In terms of consistent database snapshot a fulfilled prerequisite.

I did some testing regarding LOCK effects on InnoDB.
To summarize:

1) Any open transaction with data change blocks a FLUSH TABLES ... FOR EXPORT until COMMIT or ROLLBACK.
2) Any query with data change in a transaction is locked, so generally the transaction waiting, as long as a FLUSH TABLES ... FOR EXPORT is in place.
3) Any open transaction with data change allows FLUSH TABLES WITH READ LOCK, but the transaction cannot COMMIT until the UNLOCK the FLUSH.
4) Any query with data change in a transaction is locked, so generally the transaction waiting, as long as a FLUSH TABLES WITH READ LOCK is in place.
Additionally, DDL also are blocked until UNLOCK.

This as prerequisite, the two-staged method (FLUSH TABLES WITH READ LOCK, FLUSH TABLES ... FOR EXPORT) provides a consistent stage in terms of data tables to be taken a filesystem (zfs) snapshot of.
In practice and my experience, table files to be restored have re-integrated seamlessly, whether MyISAM or InnoDB, though with different method of restore.

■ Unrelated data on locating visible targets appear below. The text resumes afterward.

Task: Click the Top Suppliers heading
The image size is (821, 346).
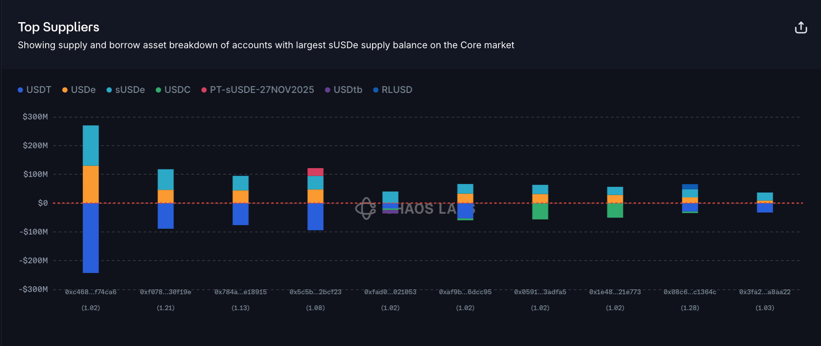Action: (x=58, y=27)
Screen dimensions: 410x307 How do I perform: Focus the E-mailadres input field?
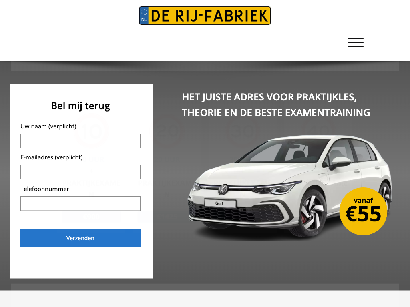click(x=80, y=172)
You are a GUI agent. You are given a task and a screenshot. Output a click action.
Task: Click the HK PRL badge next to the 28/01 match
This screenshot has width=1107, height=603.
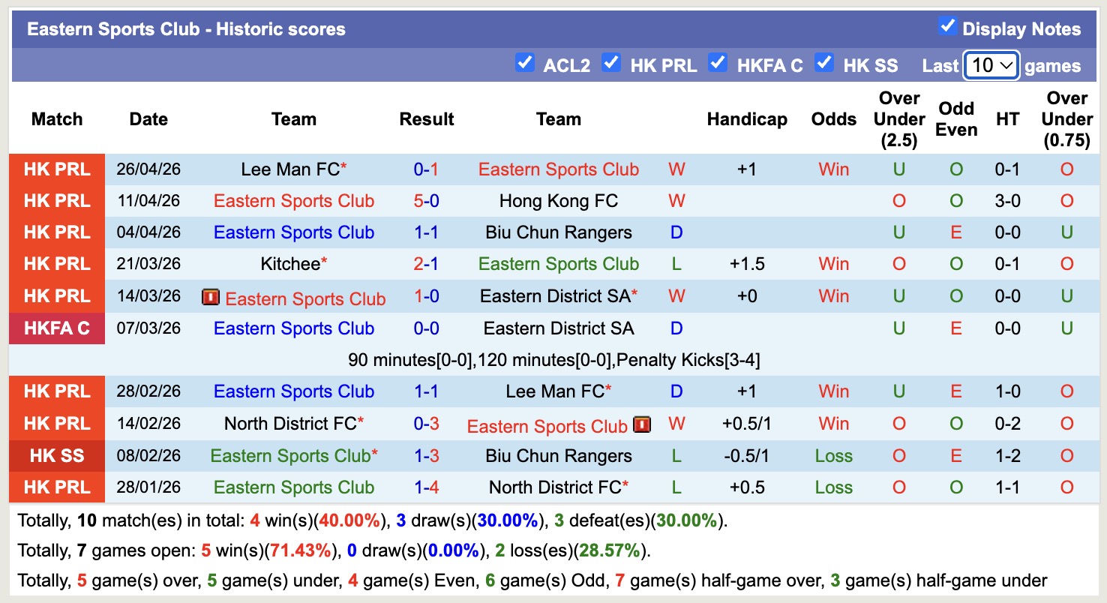click(57, 487)
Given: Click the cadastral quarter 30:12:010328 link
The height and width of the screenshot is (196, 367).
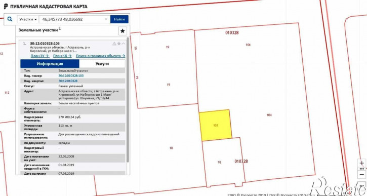Looking at the screenshot, I should tap(68, 81).
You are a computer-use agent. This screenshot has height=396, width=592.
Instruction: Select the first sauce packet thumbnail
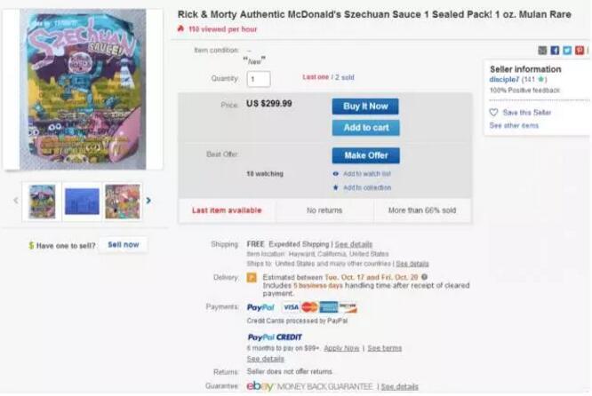coord(42,202)
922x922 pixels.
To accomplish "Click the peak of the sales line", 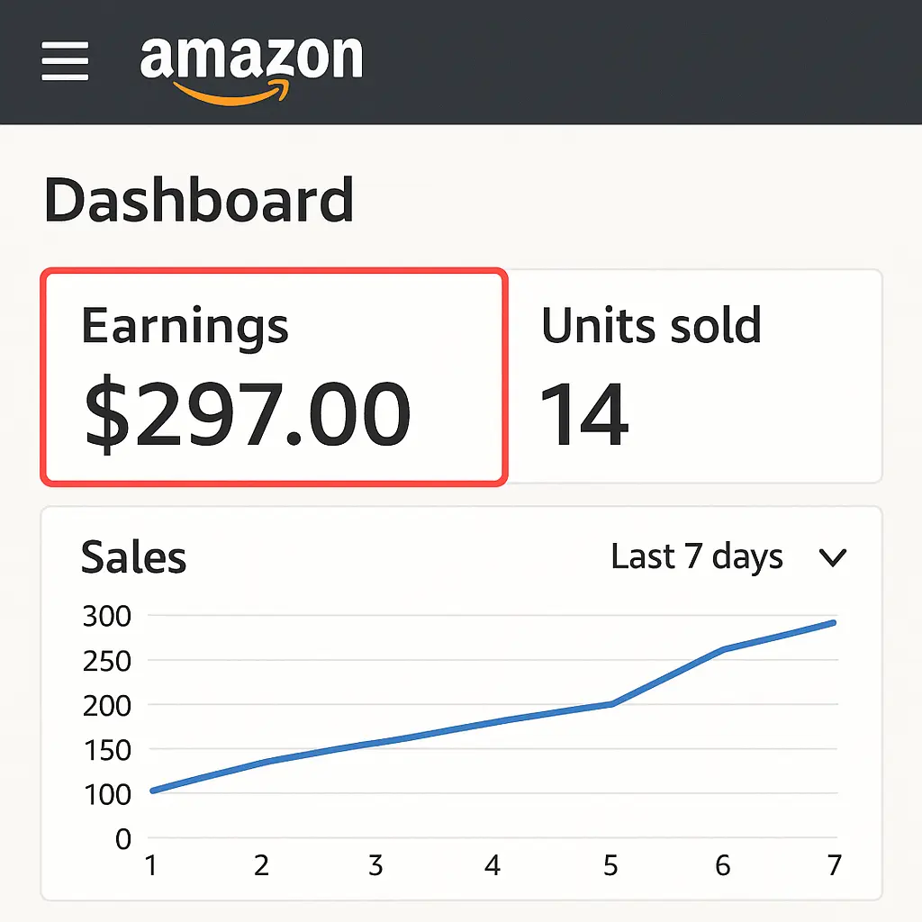I will (x=836, y=621).
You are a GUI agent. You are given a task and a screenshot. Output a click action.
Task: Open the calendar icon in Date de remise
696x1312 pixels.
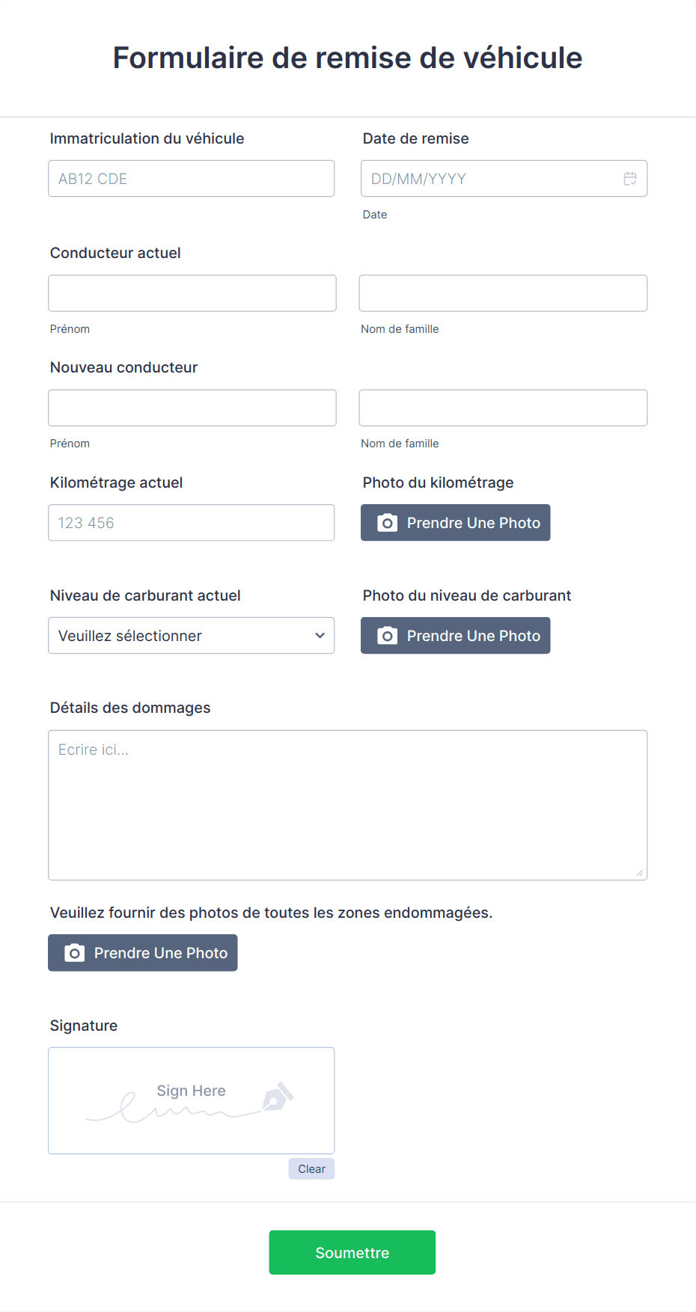click(x=630, y=179)
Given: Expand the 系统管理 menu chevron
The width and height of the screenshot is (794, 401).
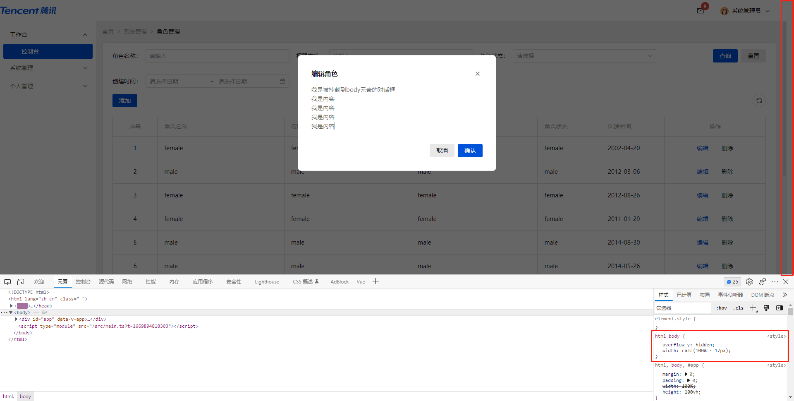Looking at the screenshot, I should coord(85,68).
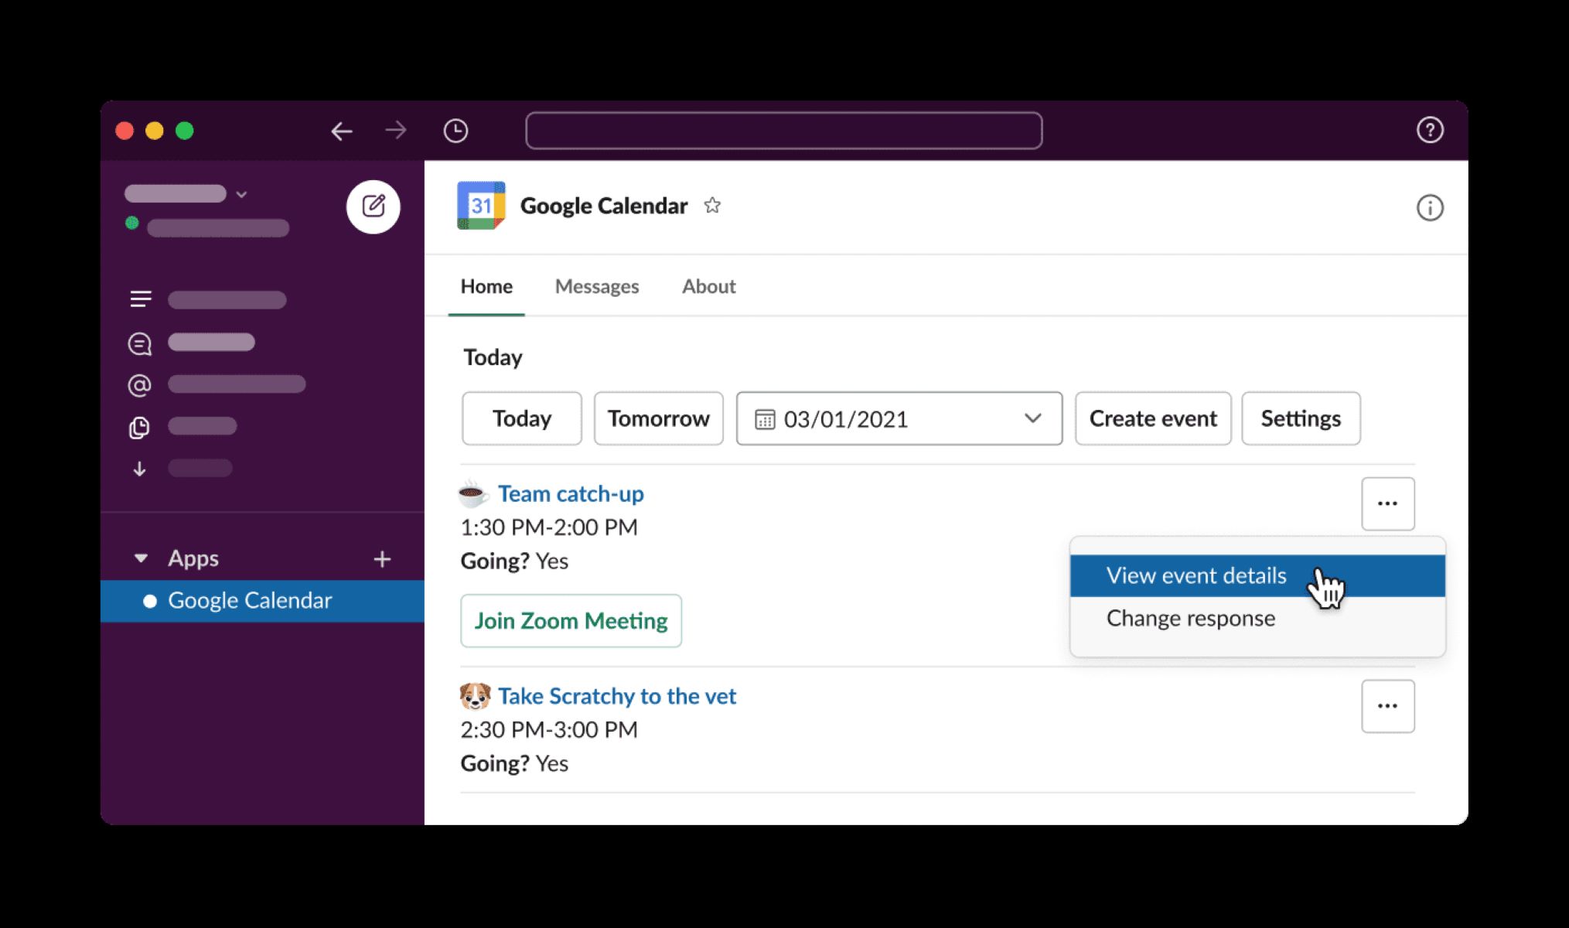1569x928 pixels.
Task: Click the search input field
Action: pyautogui.click(x=783, y=131)
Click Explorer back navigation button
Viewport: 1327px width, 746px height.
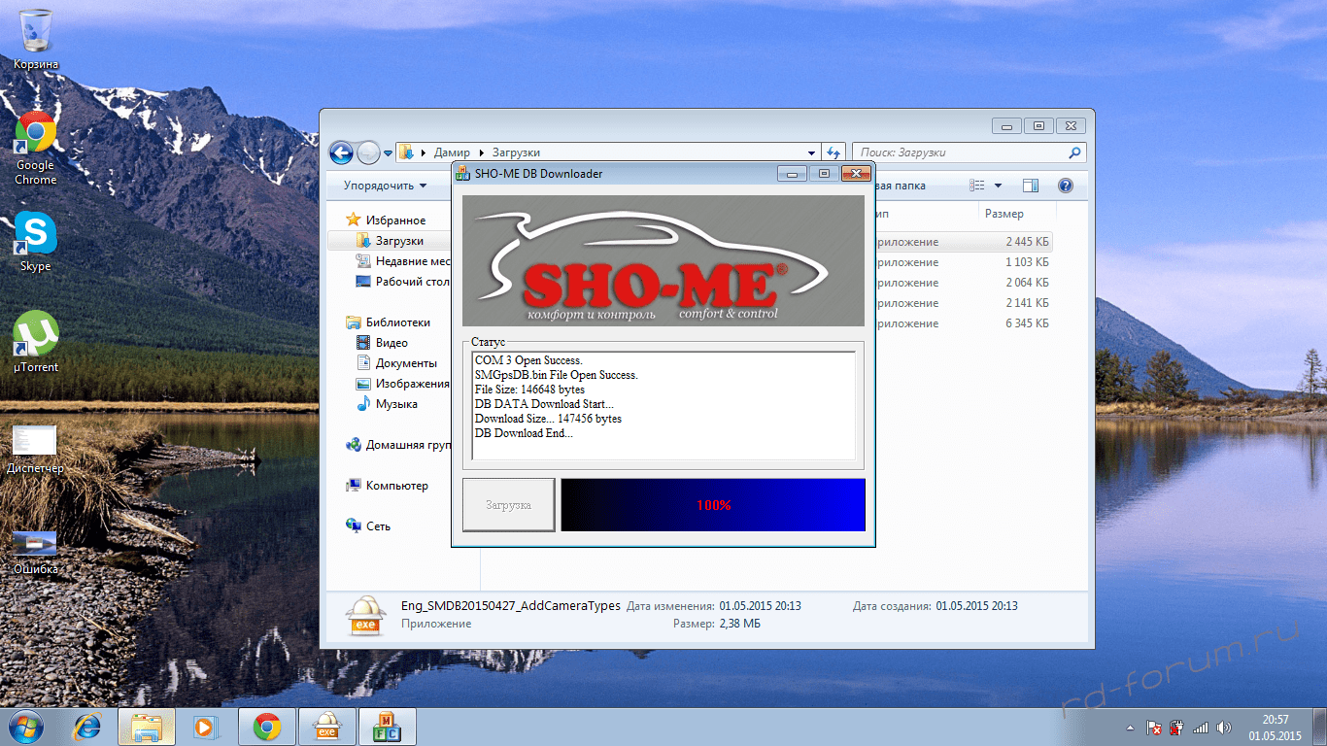coord(341,153)

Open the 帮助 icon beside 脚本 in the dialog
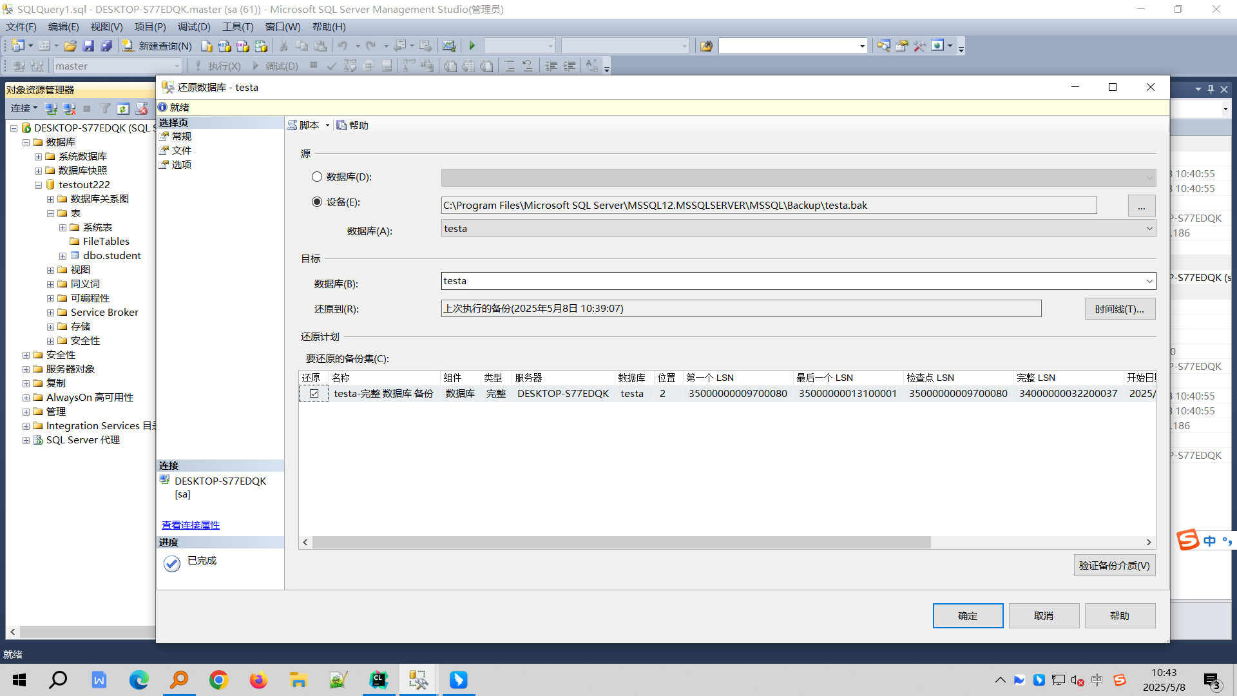point(352,125)
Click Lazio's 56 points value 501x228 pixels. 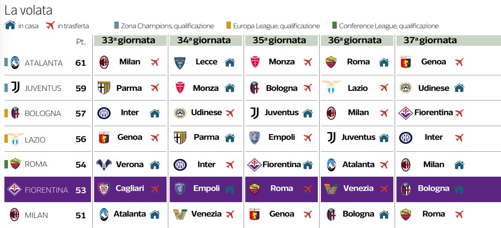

Again, please comment in detail on where do you identify the flaw in using these FLUSH statements,
why are both, and in this combination, not applicable for preparing a filesystem backup.

Thanks!

For the behaviour of malloc() , you can read the documentation on-line for the operating systems in question.

Regarding the way to backup MySQL tables with from a mix of the storage engines, it is fully explained in our manual. Now, we also have the explanation that no FLUSH ..... statements can be used to backup InnoDB tables.

This bug is closed now and will not be dealt with any more.